Par François Jarraud
Qui veut tuer l’enseignement de la philosophie ? Luc Ferry sans doute qui dans La Croix se livre à une démolition en règle de cette discipline qu’il a lui-même enseignée. La réforme du lycée pourrait faire le reste.
Un sondage réalisé par La Croix et ses commentaires ont porté l’enseignement de la philosophie sur la place publique. Selon le sondage, l’opinion publique est à peu près divisée en trois parties. Un tiers des français souhaite rendre la philosophie obligatoire en première. Il s’agit plutôt des CPS supérieures, cultivées et à gauche (ou écologiste). Un nombre équivalent souhaite en faire une option. Il s’agit de l’électorat de droite, de niveau bac, plutôt jeune. Enfin un français sur dix souhaite sa disparition. Il s’agit de l’extrême-droite de niveau éducatif faible. Les autres (20%) sont pour le maintien du statu quo actuel. Le quotidien décrit des professeurs de philosophie sur la défensive face à la réforme des lycée qui pourrait rendre la discipline optionnelle.
Dans un article, Luc Ferry, ancien ministre et professeur de philosophie, estime que « globalement la philosophie est très mal enseignée » et il demande la suppression du programme actuel au bac, programme qu’il a quand même porté comme ministre…
Car pour Luc Ferry, « la vérité, c’est que la philosophie n’a à peu près aucun rapport avec ce qu’on enseigne en terminale ». Il revendique à la place de la découverte des notions, un enseignement de l’histoire des idées. « Ce qui serait passionnant pour les élèves, ce n’est pas ce vague exercice «d’étonnement», de « réflexion » ou « d’esprit critique » qu’on leur demande d’avoir sur les notions au programme – l’espace, le temps, le beau, le vrai, la justice… – mais de découvrir les grandes visions du monde qui ont scandé l’histoire de la pensée ».

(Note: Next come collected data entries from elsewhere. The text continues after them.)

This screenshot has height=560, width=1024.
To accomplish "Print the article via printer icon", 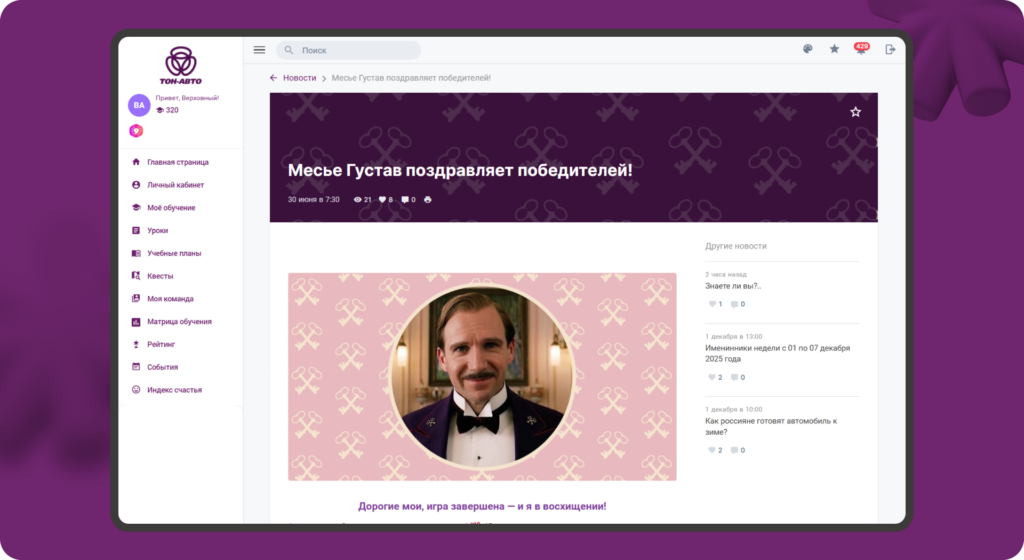I will click(x=428, y=200).
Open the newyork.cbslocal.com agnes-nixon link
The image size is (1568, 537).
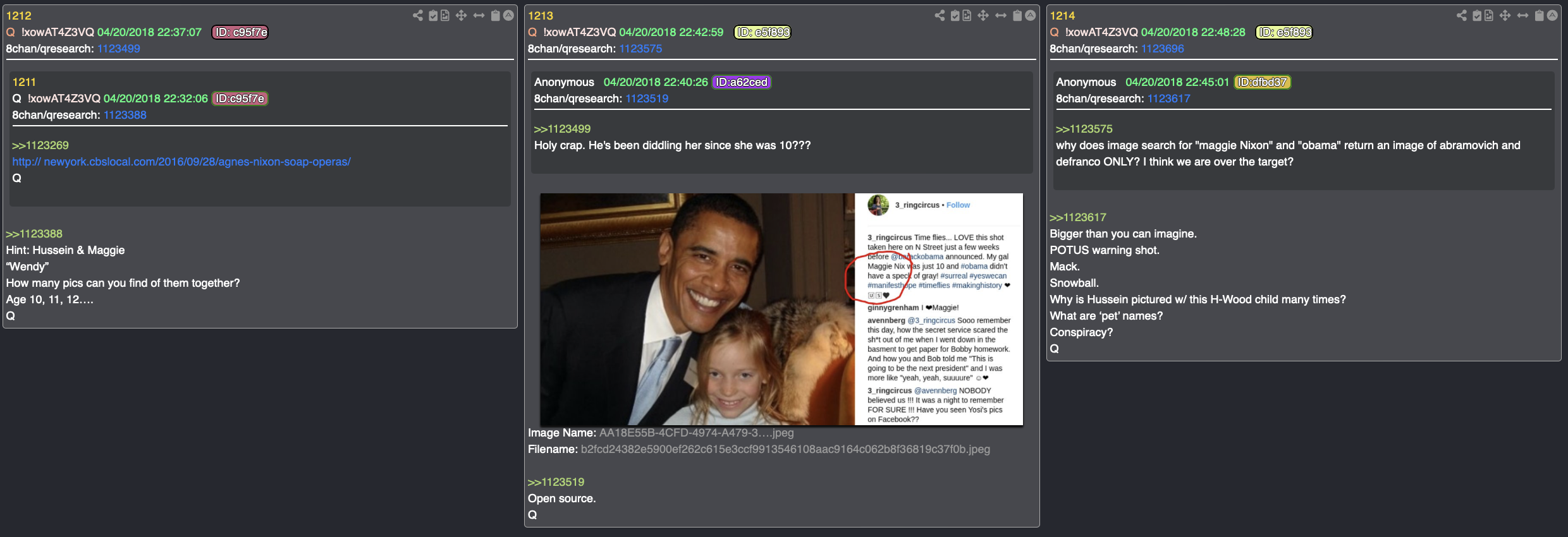coord(181,162)
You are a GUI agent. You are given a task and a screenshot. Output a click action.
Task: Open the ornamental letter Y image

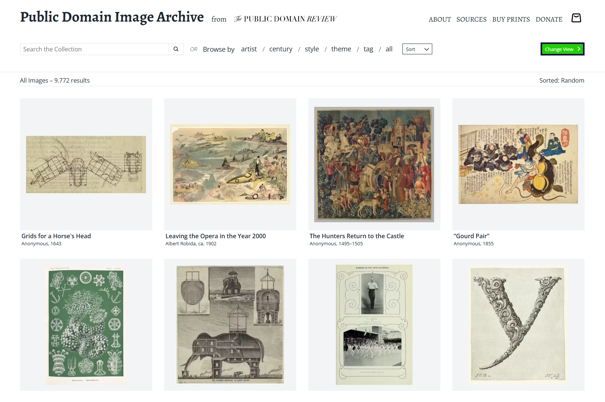[x=518, y=324]
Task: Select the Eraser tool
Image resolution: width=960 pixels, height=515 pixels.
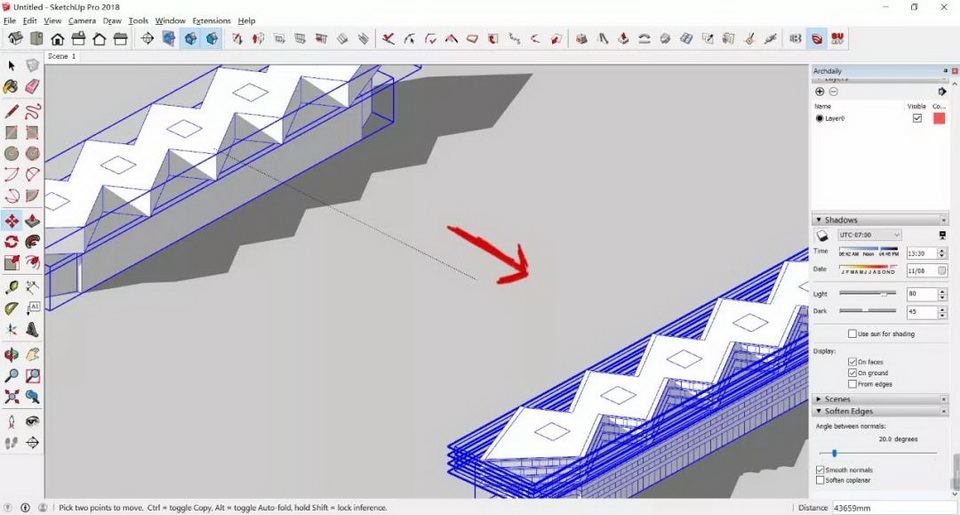Action: click(32, 87)
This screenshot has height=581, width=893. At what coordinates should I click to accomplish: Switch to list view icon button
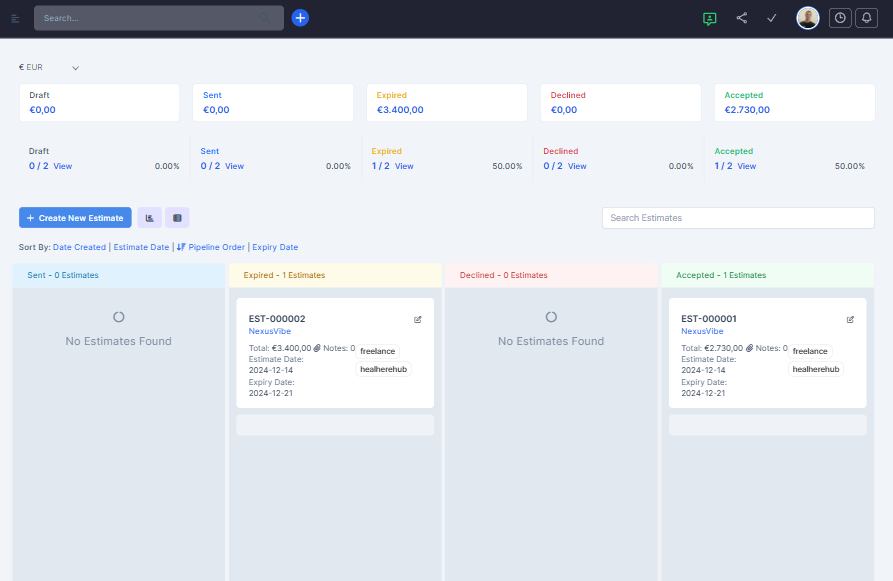click(177, 217)
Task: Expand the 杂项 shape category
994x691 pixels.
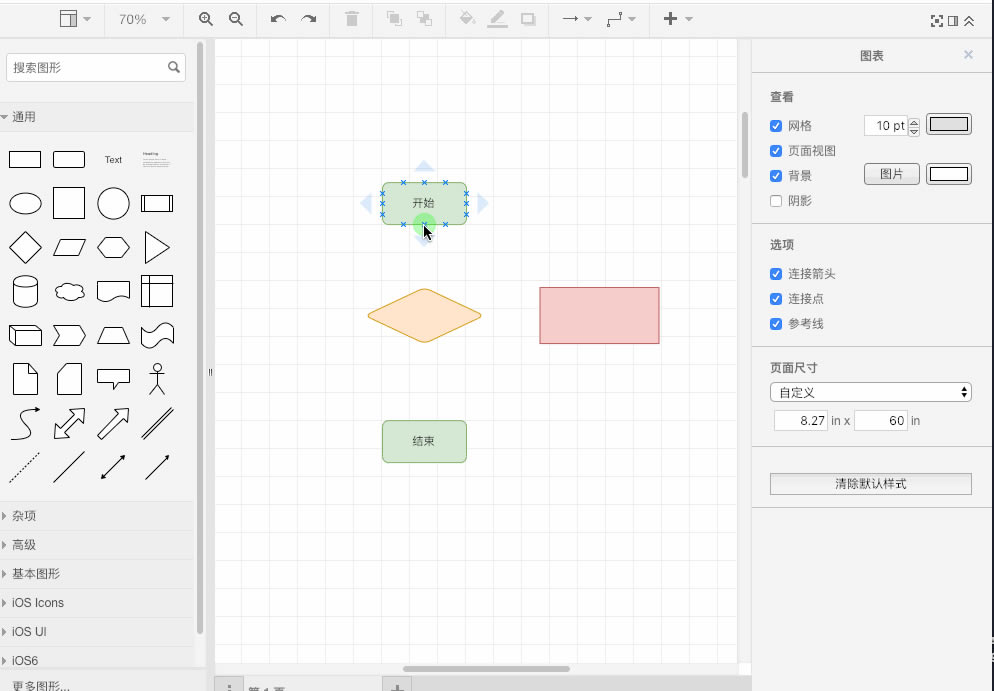Action: (x=24, y=516)

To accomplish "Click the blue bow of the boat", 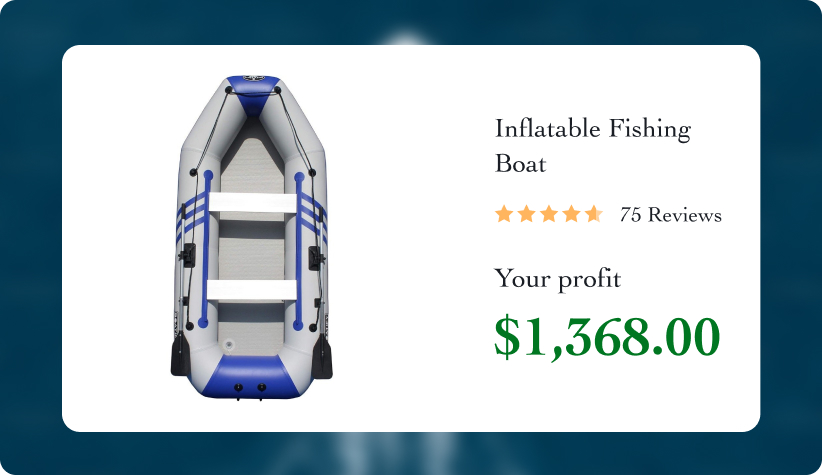I will pos(252,88).
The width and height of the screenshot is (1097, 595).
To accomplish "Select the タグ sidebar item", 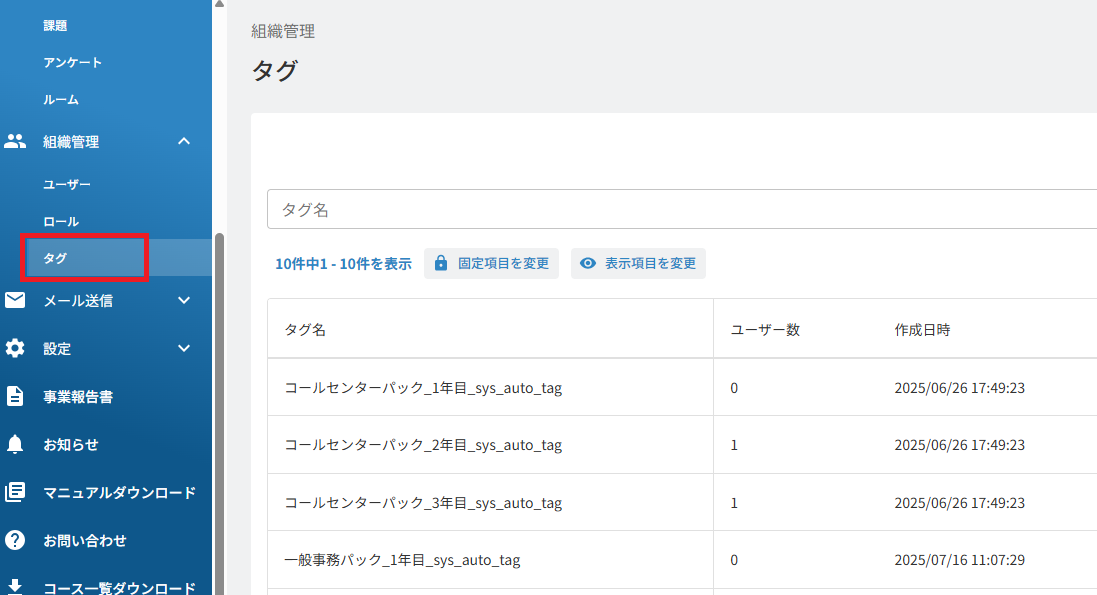I will point(106,258).
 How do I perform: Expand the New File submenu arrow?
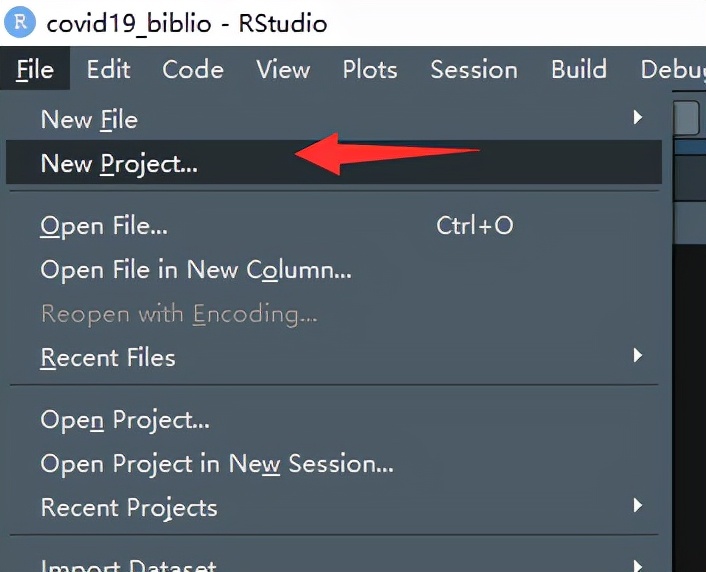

Il dénigre au passage l’enseignement de la philosophie à l’école primaire. « Les enfants sont trop jeunes pour ne pas être la proie d’un apprenti gourou et si l’on s’en tient à quelques discussions générales sur des «grands sujets», il vaut mieux parler d’instruction civique plutôt que de philosophie ».
L’ancien ministre subit à son tour les critiques. Ainsi Jean-François Chazerans estime que « quoi qu’en pense Ferry la scolastique n’est pas tant un apprentissage par notions que par auteurs. C’était, en particulier Aristote, qui était l’auteur de référence universelle et indépassable ». Avant de ramener l’ancien ministre dans le monde réel du bac. « Cette année j’ai 12,5 jours pour corriger 120 copies. Ce qui me fait une moyenne de 9,5 copies par jour. Soit presque 5 heures (si on ne compte pas le samedi et le dimanche : 7 heures de correction par jour !). Dans ces conditions : professeurs de classes préparatoires qui ne connaissant que l’élite et qui sont enclins à noter plus sévèrement et manque évident de correcteurs, l’arbitraire n’est-il pas la règle ».
Article de L. Ferry
http://www.la-croix.com/article/index.jsp?docId=2340440&rubId=786
Article de JF Chazerans
http://philosophant.free.fr/article.php3?id_article=94
A lire aussi cet entretien entre François Bégaudeau et Luc Ferry dans Philomag
« F.B. Vous renvoyez dos à dos républicains et pédagogues. A mes yeux il n’y a pas symétrie. Si ma sympathie va plutôt aux seconds, c’est qu’ils me semblent moins idéologues que les premiers… Ce qui l’a porté, c’est davantage le souci de sauver des élèves en perdition qu’une idéologie « sympathoche » du type : « Les enfants sont tellement cool, cessons de leur faire violence en leur imposant un héritage ! » De fait, quand je fais un cours magistral, j’ai dix élèves qui suivent, dix qui ne comprennent pas et dix qui dorment. La pédagogie a été inventée pour ces deux dernières tranches…
L. F. : Je ne suis pas d’accord. L’idée selon laquelle il faudrait fabriquer des hameçons pour aller chercher les corps représente l’illusion pédagogiste par excellence. Il est faux de croire qu’on va travailler parce qu’on est motivé. C’est généralement l’inverse : on est motivé parce qu’on a travaillé. Ne nous intéresse vraiment, paradoxalement, que ce à quoi nous avons beaucoup travaillé, parfois par contrainte ».